▸ Problem statement:
Convert every line of the records below into a JSON list of strings, with one string per line and blank lines omitted.

▸ Data extracted from a collection:
_ _ _ _

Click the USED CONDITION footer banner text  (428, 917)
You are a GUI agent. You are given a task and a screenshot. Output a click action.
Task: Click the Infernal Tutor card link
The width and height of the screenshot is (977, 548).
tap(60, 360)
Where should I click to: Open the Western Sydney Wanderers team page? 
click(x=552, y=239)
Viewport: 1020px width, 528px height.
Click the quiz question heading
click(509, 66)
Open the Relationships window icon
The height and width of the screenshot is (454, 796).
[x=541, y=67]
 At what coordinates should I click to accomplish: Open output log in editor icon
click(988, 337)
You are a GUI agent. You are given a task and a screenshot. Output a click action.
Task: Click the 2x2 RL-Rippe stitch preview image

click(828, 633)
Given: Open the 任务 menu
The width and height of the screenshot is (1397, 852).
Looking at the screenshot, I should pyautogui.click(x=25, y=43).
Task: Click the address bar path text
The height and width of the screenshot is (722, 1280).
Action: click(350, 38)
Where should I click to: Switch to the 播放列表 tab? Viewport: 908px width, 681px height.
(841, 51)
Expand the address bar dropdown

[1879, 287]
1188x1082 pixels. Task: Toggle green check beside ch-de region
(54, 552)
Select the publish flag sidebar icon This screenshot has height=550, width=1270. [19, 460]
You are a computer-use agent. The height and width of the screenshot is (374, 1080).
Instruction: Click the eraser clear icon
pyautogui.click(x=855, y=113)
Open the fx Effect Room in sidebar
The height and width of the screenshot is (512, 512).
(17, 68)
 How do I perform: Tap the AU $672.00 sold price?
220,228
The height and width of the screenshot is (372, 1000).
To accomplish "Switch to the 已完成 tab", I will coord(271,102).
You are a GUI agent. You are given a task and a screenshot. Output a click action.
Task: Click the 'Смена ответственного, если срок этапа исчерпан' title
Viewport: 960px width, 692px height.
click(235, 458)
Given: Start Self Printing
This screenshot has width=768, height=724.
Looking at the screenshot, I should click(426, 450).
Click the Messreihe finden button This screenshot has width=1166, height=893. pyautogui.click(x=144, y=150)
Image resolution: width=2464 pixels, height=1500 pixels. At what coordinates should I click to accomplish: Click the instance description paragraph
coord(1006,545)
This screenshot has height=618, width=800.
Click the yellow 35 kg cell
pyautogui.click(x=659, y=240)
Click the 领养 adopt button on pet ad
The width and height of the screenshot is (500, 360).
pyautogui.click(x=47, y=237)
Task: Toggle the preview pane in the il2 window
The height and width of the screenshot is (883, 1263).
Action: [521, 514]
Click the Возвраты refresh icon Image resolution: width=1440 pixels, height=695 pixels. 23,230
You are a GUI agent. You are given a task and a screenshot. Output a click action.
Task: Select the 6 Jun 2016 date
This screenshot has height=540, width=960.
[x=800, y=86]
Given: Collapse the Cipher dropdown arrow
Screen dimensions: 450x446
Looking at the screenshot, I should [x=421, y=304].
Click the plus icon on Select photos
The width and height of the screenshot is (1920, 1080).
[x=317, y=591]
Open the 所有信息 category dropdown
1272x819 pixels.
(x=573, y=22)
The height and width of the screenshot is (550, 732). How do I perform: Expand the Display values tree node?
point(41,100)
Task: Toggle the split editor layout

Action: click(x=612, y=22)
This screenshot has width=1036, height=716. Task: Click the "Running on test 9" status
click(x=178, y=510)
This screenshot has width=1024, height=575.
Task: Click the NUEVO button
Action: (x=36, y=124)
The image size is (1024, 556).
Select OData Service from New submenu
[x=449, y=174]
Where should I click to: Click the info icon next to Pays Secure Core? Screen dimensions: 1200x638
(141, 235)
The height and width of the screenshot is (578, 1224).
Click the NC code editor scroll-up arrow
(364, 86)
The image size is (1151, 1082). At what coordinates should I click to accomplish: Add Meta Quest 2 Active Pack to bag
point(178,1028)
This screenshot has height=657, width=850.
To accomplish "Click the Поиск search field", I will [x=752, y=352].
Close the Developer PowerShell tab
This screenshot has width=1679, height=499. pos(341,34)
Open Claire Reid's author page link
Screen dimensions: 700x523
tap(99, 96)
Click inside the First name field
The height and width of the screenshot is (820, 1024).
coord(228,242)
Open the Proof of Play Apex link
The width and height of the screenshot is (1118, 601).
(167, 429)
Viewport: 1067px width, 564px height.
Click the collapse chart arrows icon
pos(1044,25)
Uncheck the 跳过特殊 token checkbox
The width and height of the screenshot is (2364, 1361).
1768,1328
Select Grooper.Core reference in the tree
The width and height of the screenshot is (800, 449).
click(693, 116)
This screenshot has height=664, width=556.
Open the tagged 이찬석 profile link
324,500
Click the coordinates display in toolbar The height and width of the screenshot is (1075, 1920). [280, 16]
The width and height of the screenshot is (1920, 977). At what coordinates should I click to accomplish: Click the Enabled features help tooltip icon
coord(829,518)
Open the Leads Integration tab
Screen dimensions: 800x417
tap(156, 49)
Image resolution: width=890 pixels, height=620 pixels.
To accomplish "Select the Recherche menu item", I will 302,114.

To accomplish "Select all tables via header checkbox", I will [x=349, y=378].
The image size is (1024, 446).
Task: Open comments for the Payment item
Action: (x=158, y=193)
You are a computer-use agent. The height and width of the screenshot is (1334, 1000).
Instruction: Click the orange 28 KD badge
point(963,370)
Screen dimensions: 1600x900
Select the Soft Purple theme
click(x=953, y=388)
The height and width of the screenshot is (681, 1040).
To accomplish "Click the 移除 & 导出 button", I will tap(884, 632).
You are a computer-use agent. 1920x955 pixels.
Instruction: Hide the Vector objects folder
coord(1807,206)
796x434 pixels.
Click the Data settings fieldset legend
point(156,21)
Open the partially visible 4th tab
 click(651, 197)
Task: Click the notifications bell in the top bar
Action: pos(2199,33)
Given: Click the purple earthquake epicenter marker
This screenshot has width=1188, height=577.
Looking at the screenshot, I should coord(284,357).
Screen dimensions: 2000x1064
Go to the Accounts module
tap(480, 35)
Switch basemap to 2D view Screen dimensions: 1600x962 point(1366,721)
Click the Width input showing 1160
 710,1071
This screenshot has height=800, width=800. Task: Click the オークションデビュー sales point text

_ _ _ _

▸ Task result:
[
  "Click the USED CONDITION footer banner text  (428, 917)",
  "You are a GUI agent. You are given a task and a screenshot. Output a click action.",
  "Task: Click the Infernal Tutor card link",
  "The width and height of the screenshot is (977, 548).",
  "tap(60, 360)",
  "Where should I click to: Open the Western Sydney Wanderers team page? ",
  "click(x=552, y=239)",
  "Viewport: 1020px width, 528px height.",
  "Click the quiz question heading",
  "click(509, 66)",
  "Open the Relationships window icon",
  "The height and width of the screenshot is (454, 796).",
  "[x=541, y=67]",
  " At what coordinates should I click to accomplish: Open output log in editor icon",
  "click(988, 337)",
  "You are a GUI agent. You are given a task and a screenshot. Output a click action.",
  "Task: Click the 2x2 RL-Rippe stitch preview image",
  "click(828, 633)",
  "Given: Open the 任务 menu",
  "The width and height of the screenshot is (1397, 852).",
  "Looking at the screenshot, I should pyautogui.click(x=25, y=43).",
  "Task: Click the address bar path text",
  "The height and width of the screenshot is (722, 1280).",
  "Action: click(350, 38)",
  "Where should I click to: Switch to the 播放列表 tab? Viewport: 908px width, 681px height.",
  "(841, 51)",
  "Expand the address bar dropdown",
  "[1879, 287]",
  "1188x1082 pixels. Task: Toggle green check beside ch-de region",
  "(54, 552)",
  "Select the publish flag sidebar icon This screenshot has height=550, width=1270. [19, 460]",
  "You are a computer-use agent. The height and width of the screenshot is (374, 1080).",
  "Instruction: Click the eraser clear icon",
  "pyautogui.click(x=855, y=113)",
  "Open the fx Effect Room in sidebar",
  "The height and width of the screenshot is (512, 512).",
  "(17, 68)",
  " How do I perform: Tap the AU $672.00 sold price?",
  "220,228",
  "The height and width of the screenshot is (372, 1000).",
  "To accomplish \"Switch to the 已完成 tab\", I will coord(271,102).",
  "You are a GUI agent. You are given a task and a screenshot. Output a click action.",
  "Task: Click the 'Смена ответственного, если срок этапа исчерпан' title",
  "Viewport: 960px width, 692px height.",
  "click(235, 458)",
  "Given: Start Self Printing",
  "This screenshot has width=768, height=724.",
  "Looking at the screenshot, I should click(426, 450).",
  "Click the Messreihe finden button This screenshot has width=1166, height=893. pyautogui.click(x=144, y=150)",
  "Image resolution: width=2464 pixels, height=1500 pixels. At what coordinates should I click to accomplish: Click the instance description paragraph",
  "coord(1006,545)",
  "This screenshot has height=618, width=800.",
  "Click the yellow 35 kg cell",
  "pyautogui.click(x=659, y=240)",
  "Click the 领养 adopt button on pet ad",
  "The width and height of the screenshot is (500, 360).",
  "pyautogui.click(x=47, y=237)",
  "Task: Toggle the preview pane in the il2 window",
  "The height and width of the screenshot is (883, 1263).",
  "Action: [521, 514]",
  "Click the Возвраты refresh icon Image resolution: width=1440 pixels, height=695 pixels. 23,230",
  "You are a GUI agent. You are given a task and a screenshot. Output a click action.",
  "Task: Select the 6 Jun 2016 date",
  "This screenshot has height=540, width=960.",
  "[x=800, y=86]",
  "Given: Collapse the Cipher dropdown arrow",
  "Screen dimensions: 450x446",
  "Looking at the screenshot, I should [x=421, y=304].",
  "Click the plus icon on Select photos",
  "The width and height of the screenshot is (1920, 1080).",
  "[x=317, y=591]",
  "Open the 所有信息 category dropdown",
  "1272x819 pixels.",
  "(x=573, y=22)",
  "The height and width of the screenshot is (550, 732). How do I perform: Expand the Display values tree node?",
  "point(41,100)",
  "Task: Toggle the split editor layout",
  "Action: click(x=612, y=22)",
  "This screenshot has width=1036, height=716. Task: Click the \"Running on test 9\" status",
  "click(x=178, y=510)",
  "This screenshot has width=1024, height=575.",
  "Task: Click the NUEVO button",
  "Action: (x=36, y=124)",
  "The image size is (1024, 556).",
  "Select OData Service from New submenu",
  "[x=449, y=174]",
  "Where should I click to: Click the info icon next to Pays Secure Core? Screen dimensions: 1200x638",
  "(141, 235)",
  "The height and width of the screenshot is (578, 1224).",
  "Click the NC code editor scroll-up arrow",
  "(364, 86)",
  "The image size is (1151, 1082). At what coordinates should I click to accomplish: Add Meta Quest 2 Active Pack to bag",
  "point(178,1028)",
  "This screenshot has height=657, width=850.",
  "To accomplish \"Click the Поиск search field\", I will [x=752, y=352].",
  "Close the Developer PowerShell tab",
  "This screenshot has width=1679, height=499. pos(341,34)",
  "Open Claire Reid's author page link",
  "Screen dimensions: 700x523",
  "tap(99, 96)",
  "Click inside the First name field",
  "The height and width of the screenshot is (820, 1024).",
  "coord(228,242)",
  "Open the Proof of Play Apex link",
  "The width and height of the screenshot is (1118, 601).",
  "(167, 429)",
  "Viewport: 1067px width, 564px height.",
  "Click the collapse chart arrows icon",
  "pos(1044,25)",
  "Uncheck the 跳过特殊 token checkbox",
  "The width and height of the screenshot is (2364, 1361).",
  "1768,1328",
  "Select Grooper.Core reference in the tree",
  "The width and height of the screenshot is (800, 449).",
  "click(693, 116)",
  "This screenshot has height=664, width=556.",
  "Open the tagged 이찬석 profile link",
  "324,500",
  "Click the coordinates display in toolbar The height and width of the screenshot is (1075, 1920). [280, 16]",
  "The width and height of the screenshot is (1920, 977). At what coordinates should I click to accomplish: Click the Enabled features help tooltip icon",
  "coord(829,518)",
  "Open the Leads Integration tab",
  "Screen dimensions: 800x417",
  "tap(156, 49)",
  "Image resolution: width=890 pixels, height=620 pixels.",
  "To accomplish \"Select the Recherche menu item\", I will 302,114.",
  "To accomplish \"Select all tables via header checkbox\", I will [x=349, y=378].",
  "The image size is (1024, 446).",
  "Task: Open comments for the Payment item",
  "Action: (x=158, y=193)",
  "You are a computer-use agent. The height and width of the screenshot is (1334, 1000).",
  "Instruction: Click the orange 28 KD badge",
  "point(963,370)",
  "Screen dimensions: 1600x900",
  "Select the Soft Purple theme",
  "click(x=953, y=388)",
  "The height and width of the screenshot is (681, 1040).",
  "To accomplish \"Click the 移除 & 导出 button\", I will tap(884, 632).",
  "You are a computer-use agent. 1920x955 pixels.",
  "Instruction: Hide the Vector objects folder",
  "coord(1807,206)",
  "796x434 pixels.",
  "Click the Data settings fieldset legend",
  "point(156,21)",
  "Open the partially visible 4th tab",
  " click(651, 197)",
  "Task: Click the notifications bell in the top bar",
  "Action: pos(2199,33)",
  "Given: Click the purple earthquake epicenter marker",
  "This screenshot has width=1188, height=577.",
  "Looking at the screenshot, I should coord(284,357).",
  "Screen dimensions: 2000x1064",
  "Go to the Accounts module",
  "tap(480, 35)",
  "Switch basemap to 2D view Screen dimensions: 1600x962 point(1366,721)",
  "Click the Width input showing 1160",
  " 710,1071",
  "This screenshot has height=800, width=800. Task: Click the オークションデビュー sales point text"
]